(Your instructions): Extract, in full, the lines below, beginning at the first and ending with the line that contains "rezydencje sabaudów (469, 2222)". Pictures do not belong in the copy.

[Stored records]

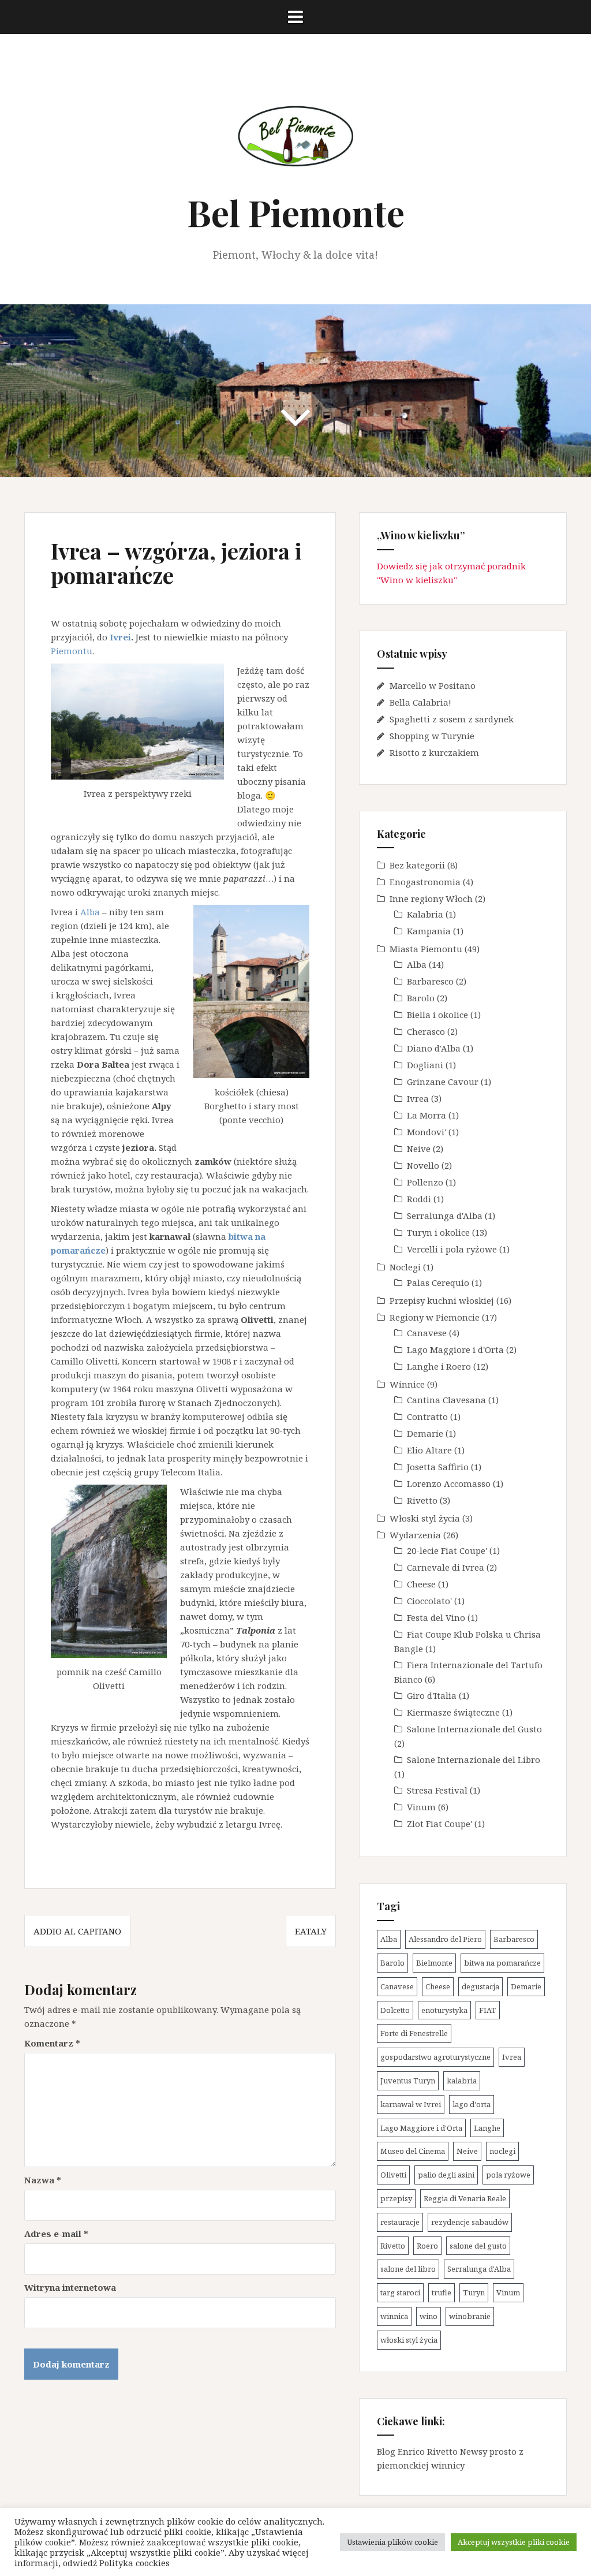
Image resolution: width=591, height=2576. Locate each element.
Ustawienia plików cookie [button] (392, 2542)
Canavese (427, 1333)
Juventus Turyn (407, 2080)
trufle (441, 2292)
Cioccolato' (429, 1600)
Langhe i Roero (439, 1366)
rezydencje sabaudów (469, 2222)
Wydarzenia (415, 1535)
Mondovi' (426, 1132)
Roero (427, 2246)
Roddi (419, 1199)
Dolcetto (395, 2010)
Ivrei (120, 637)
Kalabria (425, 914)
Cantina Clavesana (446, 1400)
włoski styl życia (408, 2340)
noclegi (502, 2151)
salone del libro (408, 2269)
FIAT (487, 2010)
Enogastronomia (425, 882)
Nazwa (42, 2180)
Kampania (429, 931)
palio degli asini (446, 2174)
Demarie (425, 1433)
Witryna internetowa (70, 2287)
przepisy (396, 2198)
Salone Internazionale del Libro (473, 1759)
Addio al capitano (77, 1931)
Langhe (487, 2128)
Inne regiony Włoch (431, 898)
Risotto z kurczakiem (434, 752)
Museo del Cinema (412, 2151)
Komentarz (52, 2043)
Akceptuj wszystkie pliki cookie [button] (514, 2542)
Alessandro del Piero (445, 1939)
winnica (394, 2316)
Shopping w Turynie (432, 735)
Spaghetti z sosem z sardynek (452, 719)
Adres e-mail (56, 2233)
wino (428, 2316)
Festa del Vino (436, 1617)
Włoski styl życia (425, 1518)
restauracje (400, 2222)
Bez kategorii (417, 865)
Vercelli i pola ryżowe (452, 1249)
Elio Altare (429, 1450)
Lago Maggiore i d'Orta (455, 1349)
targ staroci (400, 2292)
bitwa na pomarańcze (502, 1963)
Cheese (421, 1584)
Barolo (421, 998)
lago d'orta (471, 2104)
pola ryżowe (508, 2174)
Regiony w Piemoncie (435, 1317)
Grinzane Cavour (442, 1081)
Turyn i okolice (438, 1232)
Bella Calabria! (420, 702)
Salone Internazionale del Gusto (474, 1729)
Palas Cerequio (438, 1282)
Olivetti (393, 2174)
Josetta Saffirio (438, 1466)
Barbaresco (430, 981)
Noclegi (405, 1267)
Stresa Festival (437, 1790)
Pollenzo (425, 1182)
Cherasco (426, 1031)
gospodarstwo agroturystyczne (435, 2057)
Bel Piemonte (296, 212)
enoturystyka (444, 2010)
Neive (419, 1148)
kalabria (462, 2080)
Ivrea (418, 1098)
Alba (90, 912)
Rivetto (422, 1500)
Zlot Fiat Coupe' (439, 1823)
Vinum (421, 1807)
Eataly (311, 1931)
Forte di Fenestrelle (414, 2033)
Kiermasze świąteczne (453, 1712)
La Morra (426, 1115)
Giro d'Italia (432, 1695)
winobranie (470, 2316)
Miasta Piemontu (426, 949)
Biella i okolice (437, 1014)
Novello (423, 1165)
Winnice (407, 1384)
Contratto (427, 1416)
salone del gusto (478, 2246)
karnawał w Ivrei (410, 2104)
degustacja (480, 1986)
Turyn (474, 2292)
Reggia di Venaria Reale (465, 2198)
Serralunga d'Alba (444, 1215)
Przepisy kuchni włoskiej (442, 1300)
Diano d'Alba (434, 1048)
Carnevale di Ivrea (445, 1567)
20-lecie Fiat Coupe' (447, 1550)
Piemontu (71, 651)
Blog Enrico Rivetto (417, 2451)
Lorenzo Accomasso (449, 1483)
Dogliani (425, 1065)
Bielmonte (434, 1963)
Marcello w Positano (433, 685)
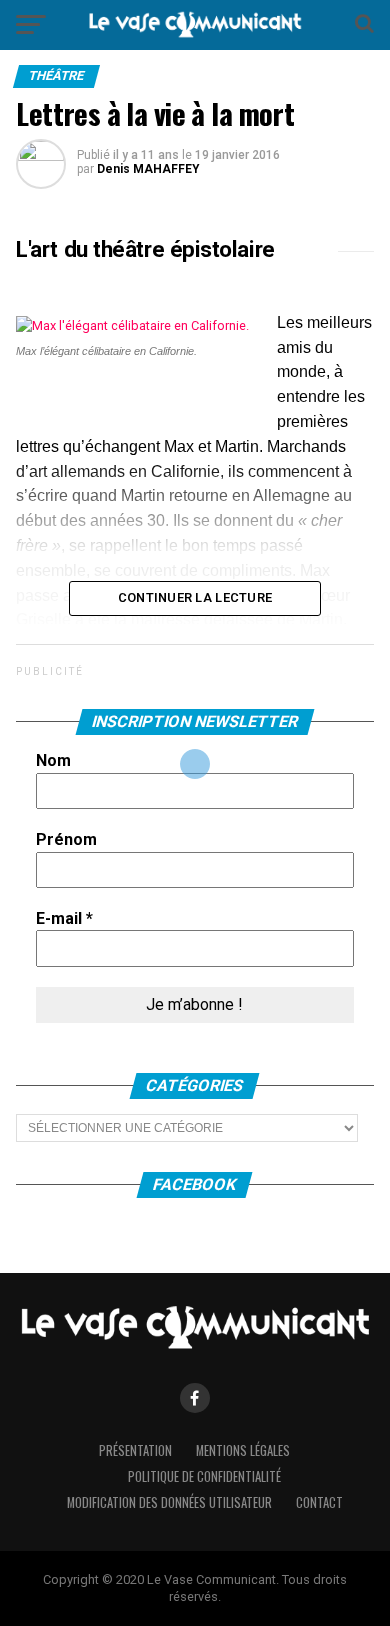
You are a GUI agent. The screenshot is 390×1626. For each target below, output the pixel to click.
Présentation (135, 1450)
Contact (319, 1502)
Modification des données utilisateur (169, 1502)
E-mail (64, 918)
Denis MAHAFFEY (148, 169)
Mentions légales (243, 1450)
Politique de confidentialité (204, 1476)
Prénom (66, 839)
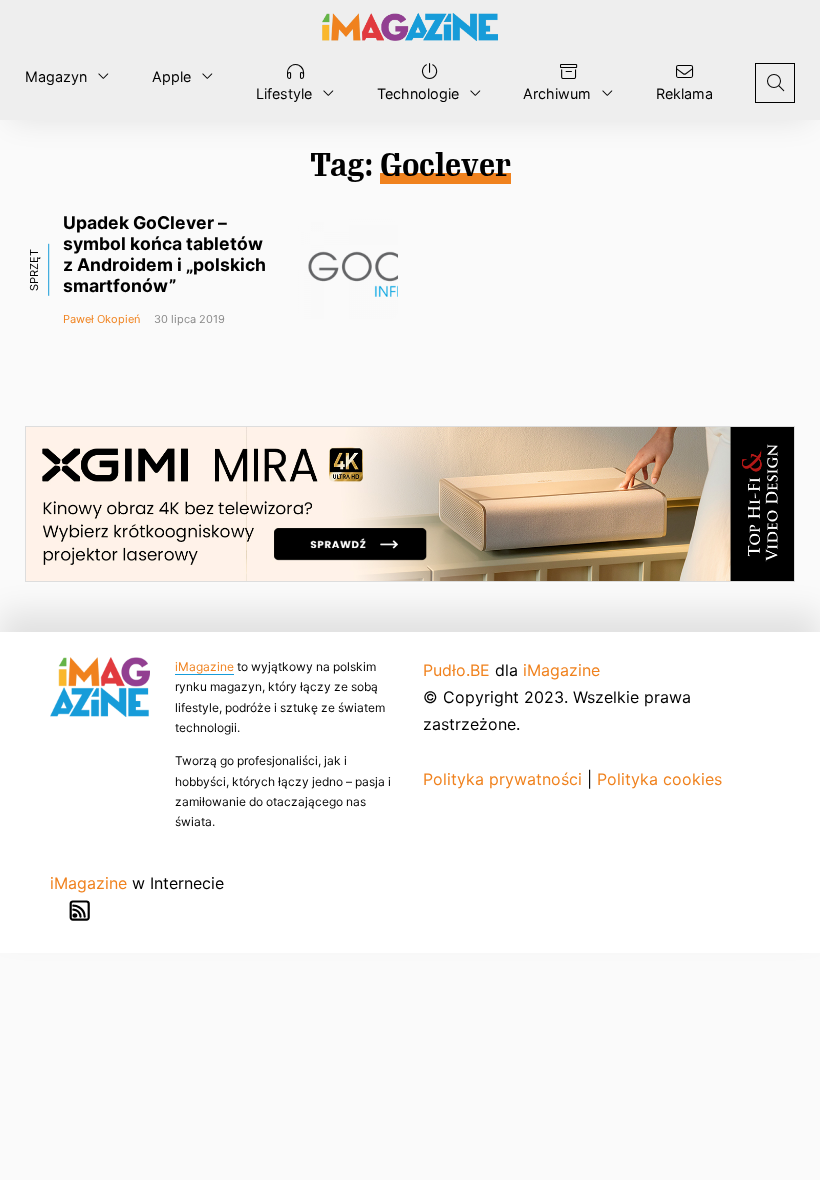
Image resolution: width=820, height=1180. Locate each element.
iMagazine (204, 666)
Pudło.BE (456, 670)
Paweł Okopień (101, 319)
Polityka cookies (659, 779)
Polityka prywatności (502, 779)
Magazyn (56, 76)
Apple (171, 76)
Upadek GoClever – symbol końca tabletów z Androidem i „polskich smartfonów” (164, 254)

(Output):
Image resolution: width=591, height=2576. Locate each element.
Ustawienia plików cookie [button] (392, 2542)
Canavese (427, 1333)
Juventus Turyn (407, 2080)
trufle (441, 2292)
Cioccolato' (429, 1600)
Langhe i Roero (439, 1366)
rezydencje sabaudów (469, 2222)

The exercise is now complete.